Some of us head out on foot to daven at the Nojyk Synagogue while others stay back at the hotel to study text with Rabbi Poupko. I choose to walk to the orthodox synagogue together with 40 students, 5 madrichim, Ronen, Ella and Ernest and 2 polish security guards. When will I ever be able to pray in a 110 year old polish synagogue?
The kids are eager to see the synagogue. Is it authentic? Why didn't the Nazis destroy it? How did it survive? As we walk Ronen gives us the history of the shul, telling us that it survived only because the Germans used the synagogue as a warehouse. Today the synagogue serves less than 100 Jewish families of Warsaw.
We arrive to find a packed sanctuary filled with music, prayer and youth - the way a synagogue should be. Both the main floor and the second floor women's section are filled with MOL participants from Toronto, LA, Florida, Argentina, Panama and now Montreal. The melody of the prayers are familiar - a universal language uniting Jews around the world. We join in immediately.
•••
» Tasks and exercises
1. Output the passage from the synagogue visit account that begins at the words "The kids are" and stops after the words "join in immediately.".
2. For each statement about the synagogue visit account, answer yes or no and quote the words that decide it: (a) Every participant walked to the synagogue. (b) The synagogue survived because the Germans used it as a warehouse. (c) The synagogue now serves more than 100 Jewish families of Warsaw.
3. Resume the synagogue visit account from its last sentence.

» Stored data
•••
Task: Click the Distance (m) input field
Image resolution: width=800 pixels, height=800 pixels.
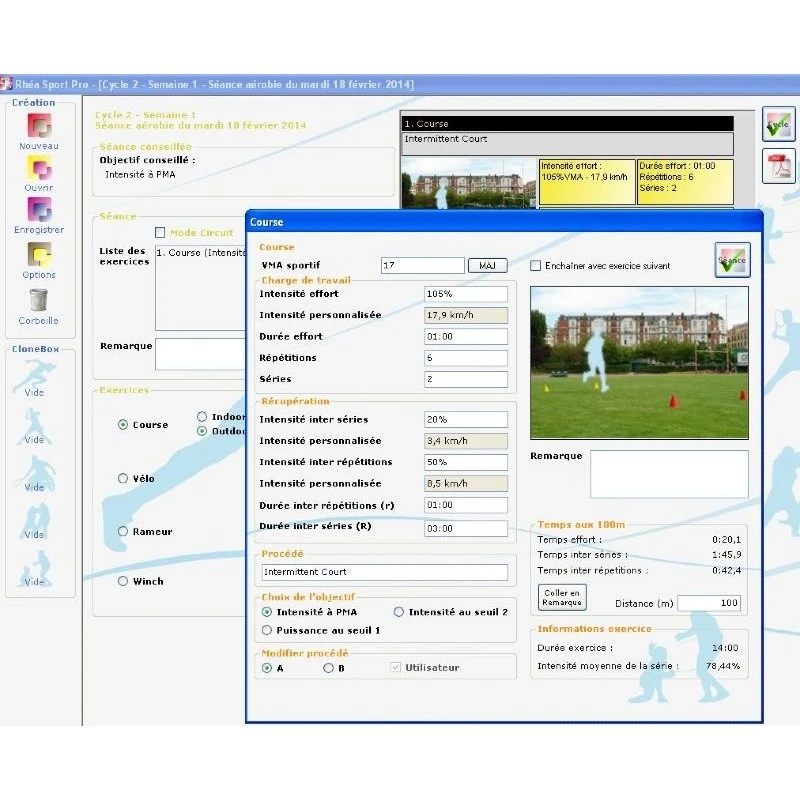Action: [712, 603]
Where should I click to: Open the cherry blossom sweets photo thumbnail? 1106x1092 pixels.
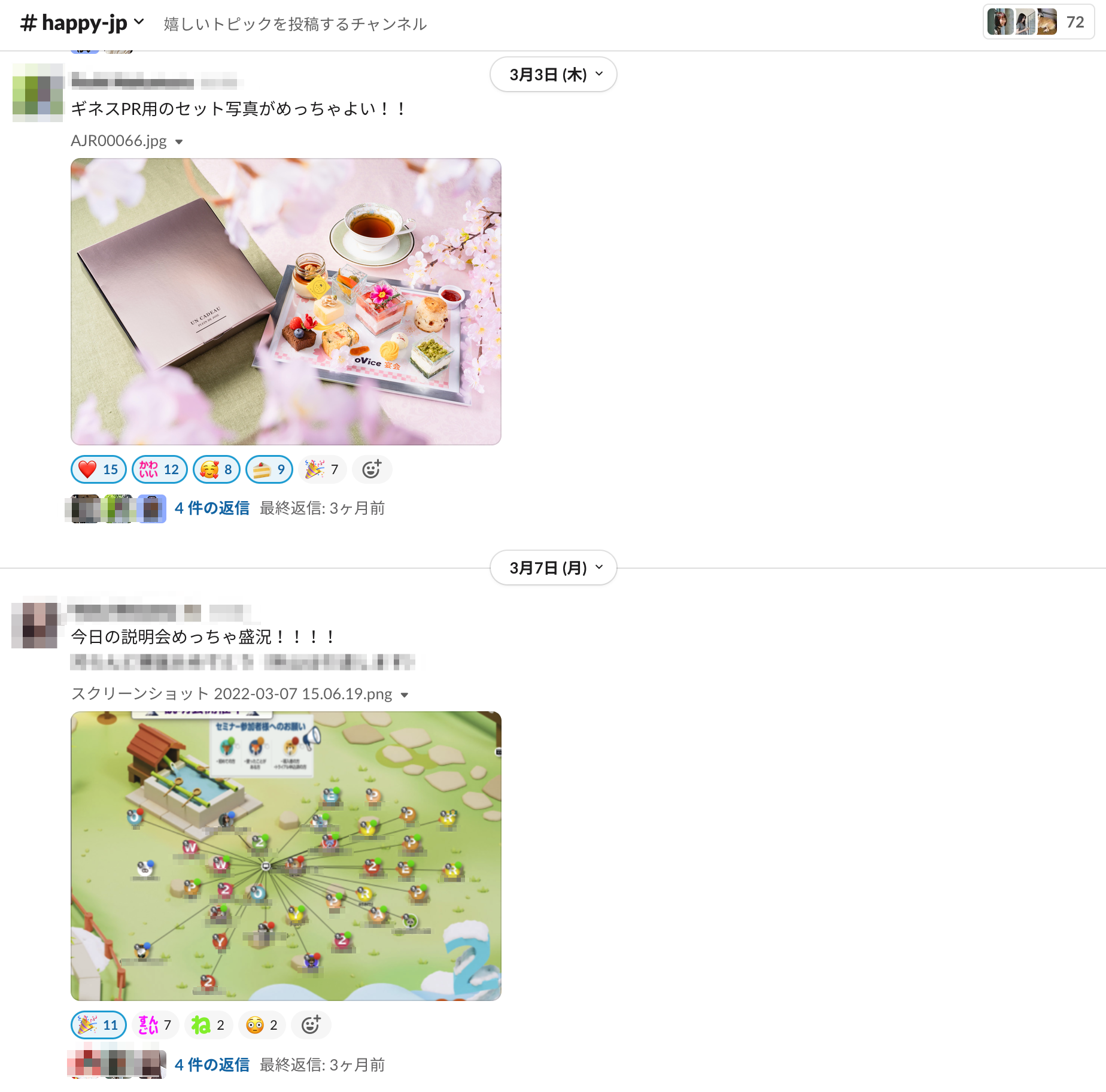286,302
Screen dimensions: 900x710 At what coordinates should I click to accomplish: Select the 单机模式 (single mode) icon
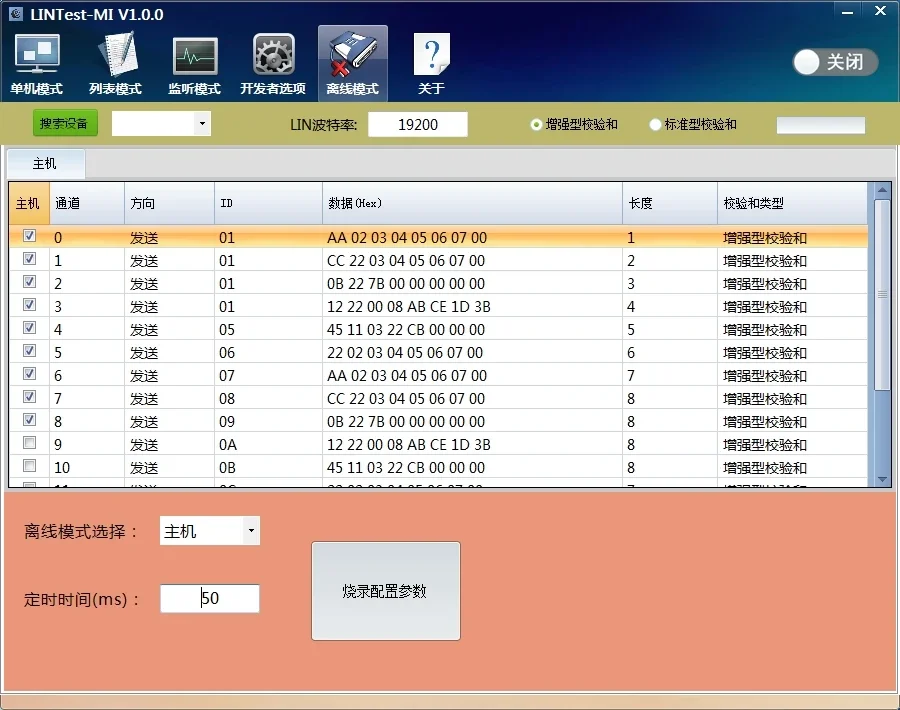(36, 58)
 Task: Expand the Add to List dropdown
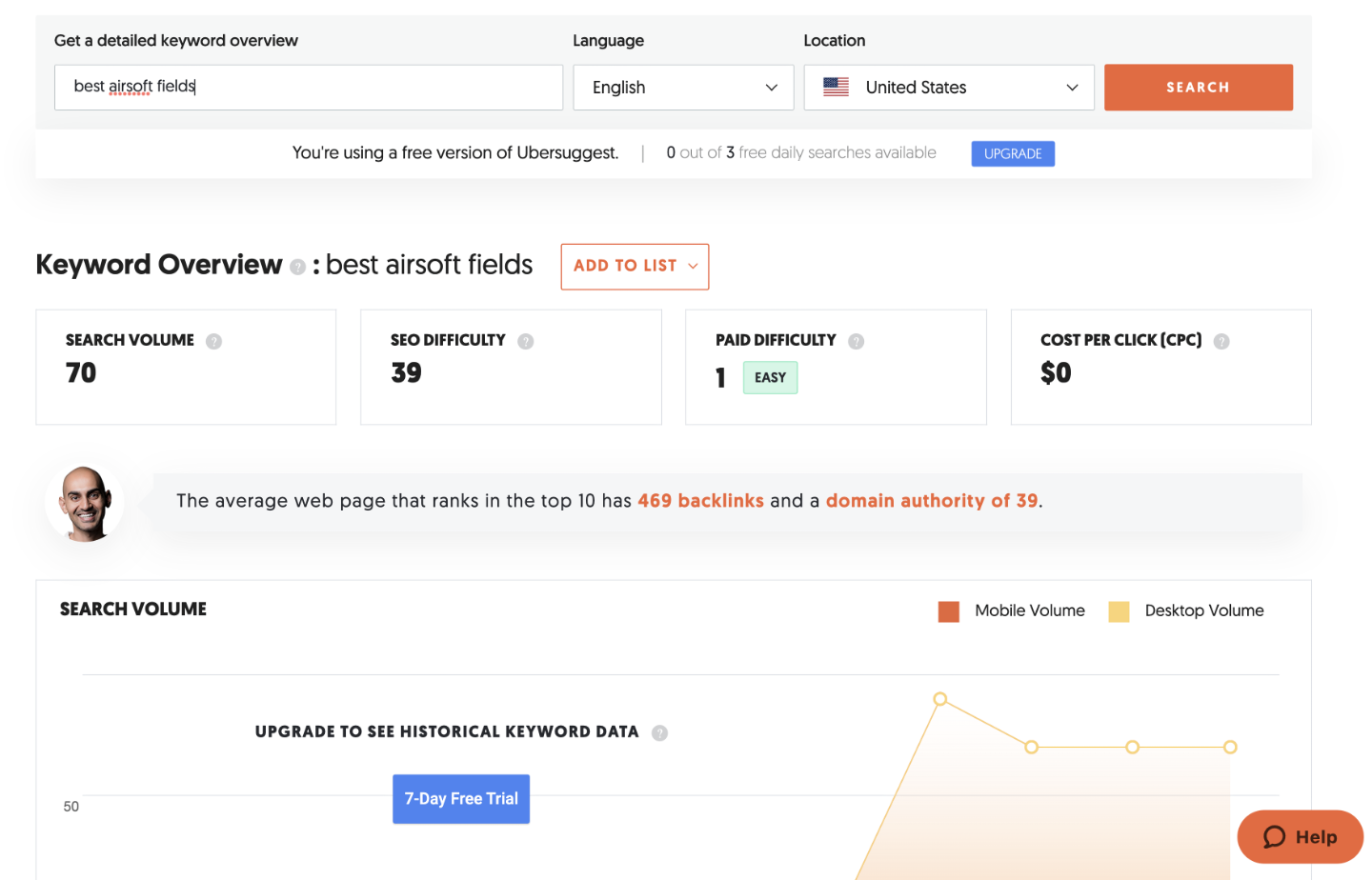(635, 267)
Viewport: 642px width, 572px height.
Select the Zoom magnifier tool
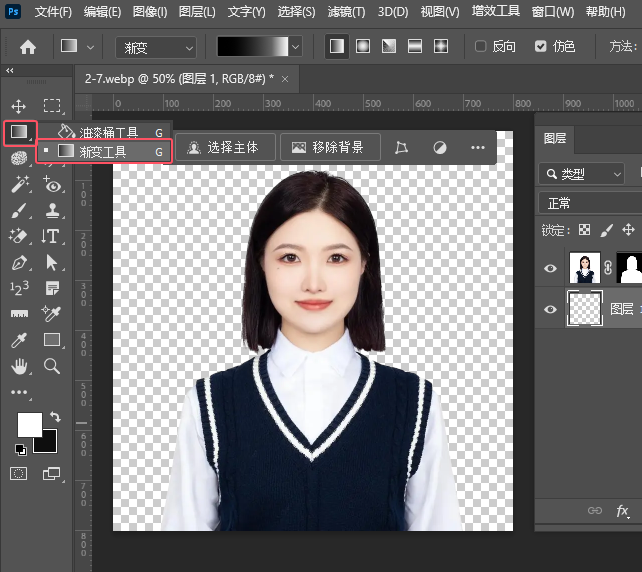(x=52, y=366)
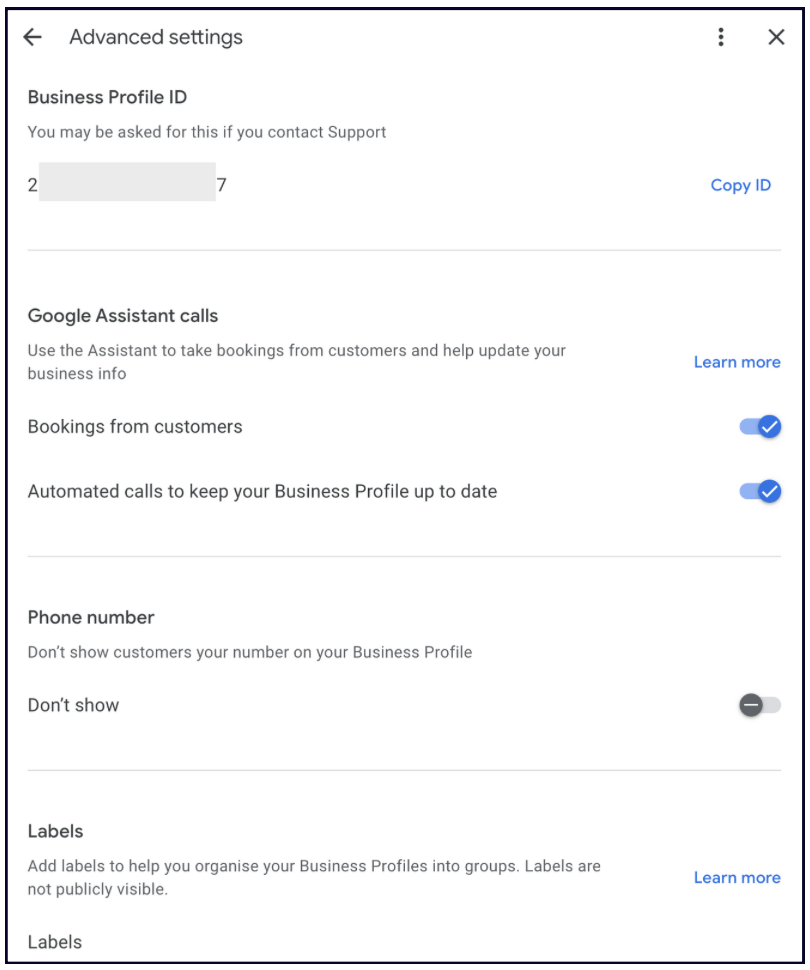Click the Labels field at the bottom

click(x=55, y=942)
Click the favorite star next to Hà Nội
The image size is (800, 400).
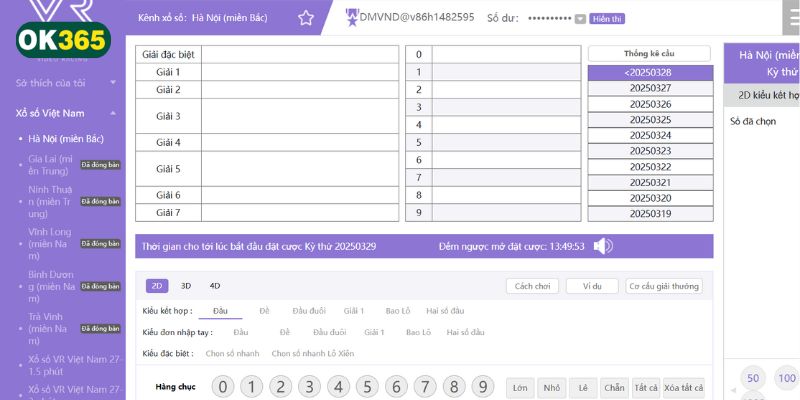306,18
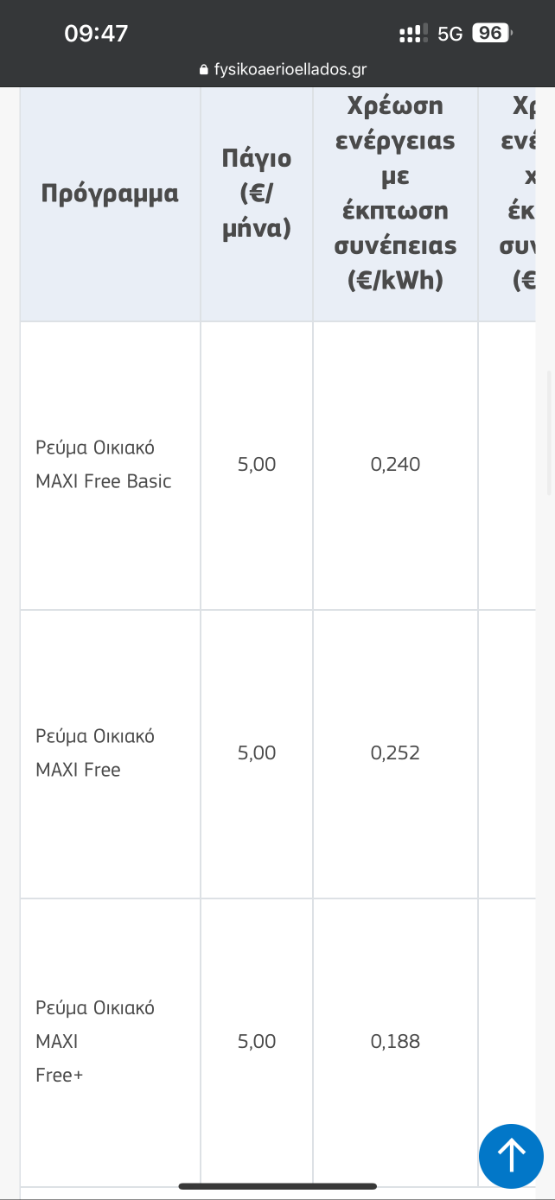This screenshot has height=1200, width=555.
Task: Select the Ρεύμα Οικιακό MAXI Free Basic row
Action: click(278, 465)
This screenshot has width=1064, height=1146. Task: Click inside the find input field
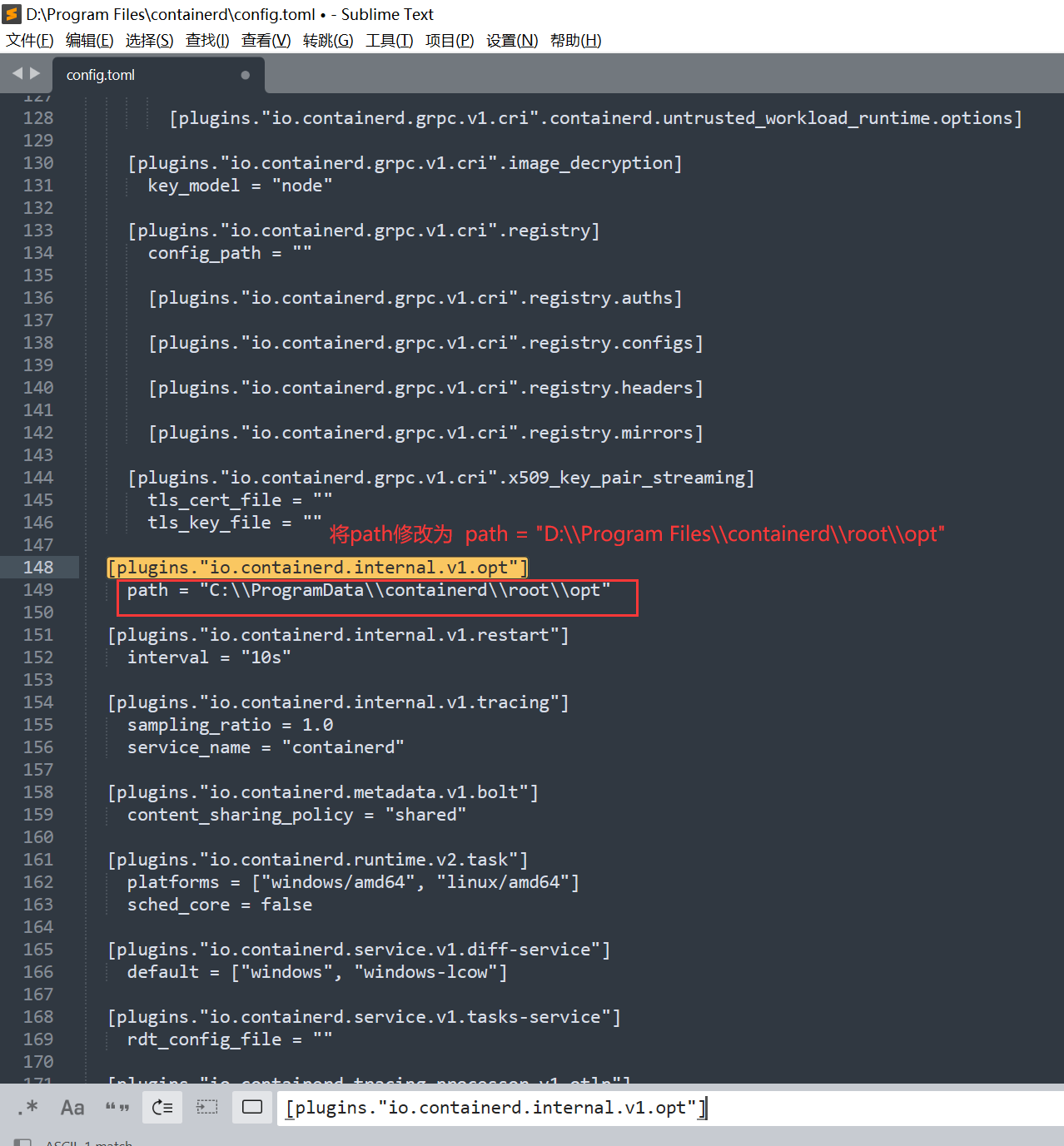[x=583, y=1107]
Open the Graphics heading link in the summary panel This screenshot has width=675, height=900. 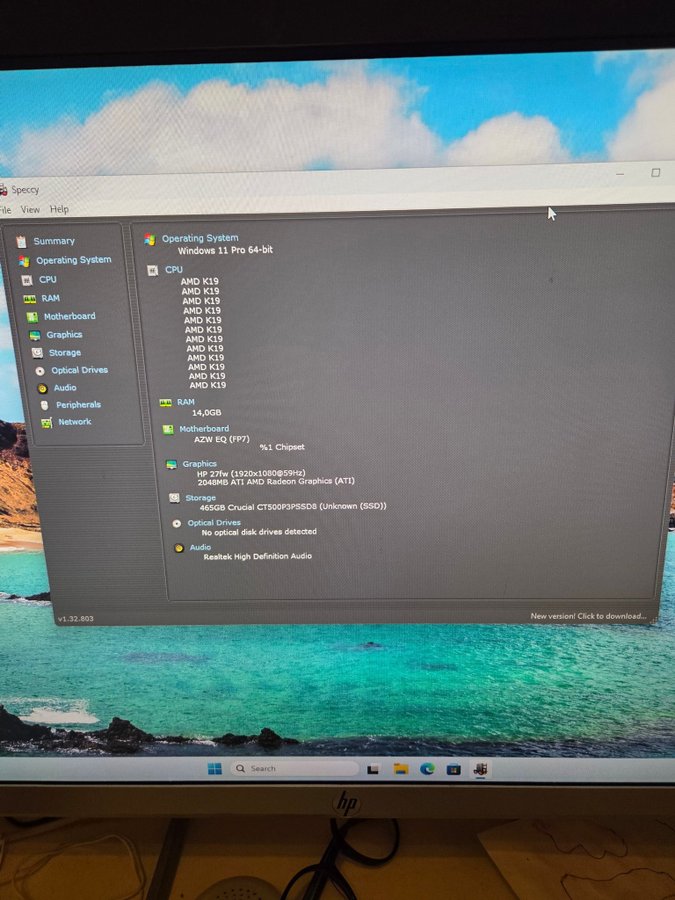199,464
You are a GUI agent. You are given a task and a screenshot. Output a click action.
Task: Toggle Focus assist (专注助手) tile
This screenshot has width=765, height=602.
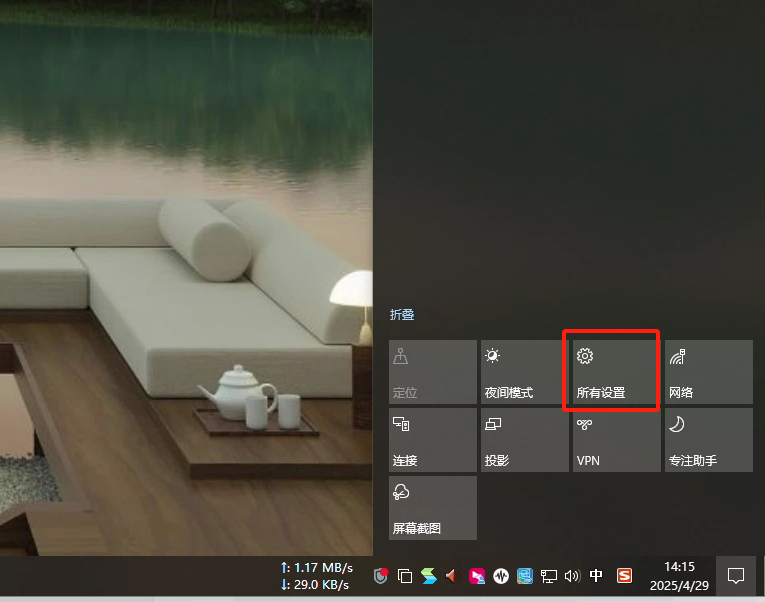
•••
» Answers by task
1.
The kids are eager to see the synagogue. Is it authentic? Why didn't the Nazis destroy it? How did it survive? As we walk Ronen gives us the history of the shul, telling us that it survived only because the Germans used the synagogue as a warehouse. Today the synagogue serves less than 100 Jewish families of Warsaw.
We arrive to find a packed sanctuary filled with music, prayer and youth - the way a synagogue should be. Both the main floor and the second floor women's section are filled with MOL participants from Toronto, LA, Florida, Argentina, Panama and now Montreal. The melody of the prayers are familiar - a universal language uniting Jews around the world. We join in immediately.

2.
(a) No: "others stay back at the hotel to study text with Rabbi Poupko"
(b) Yes: "it survived only because the Germans used the synagogue as a warehouse"
(c) No: "Today the synagogue serves less than 100 Jewish families of Warsaw"

3.
The shul is beautiful - stained glass windows, an ornate Aron Kodesh, a raised carved wooden bima, and several chandeliers. We join the service with pride, joy and purpose. It is the first time I understand what it means to pray with kavanah. Our collective voices are loud, powerful lifting us to a new level. I feel a connection to my delegation, my fellow marchers from around the world, my people...this place.

Walking Tour:
The rain has intensified. After lunch we head out in the rain on a walking tour of Warsaw. Bus one piles out of the hotel with Ronen. He starts at the corner of the street by announcing that we are currently standing within the perimeter of the former Warsaw ghetto. The kids are shocked a even a little disappointed. They expected to see some physical evidence of the famous ghetto they have heard and read about - the ghetto wall, a war torn city, train tracks. Instead they find a fairly modern city. We could be in any city on earth. The kids bombard Ronen with questions. He just smiles and asks them to continue walking.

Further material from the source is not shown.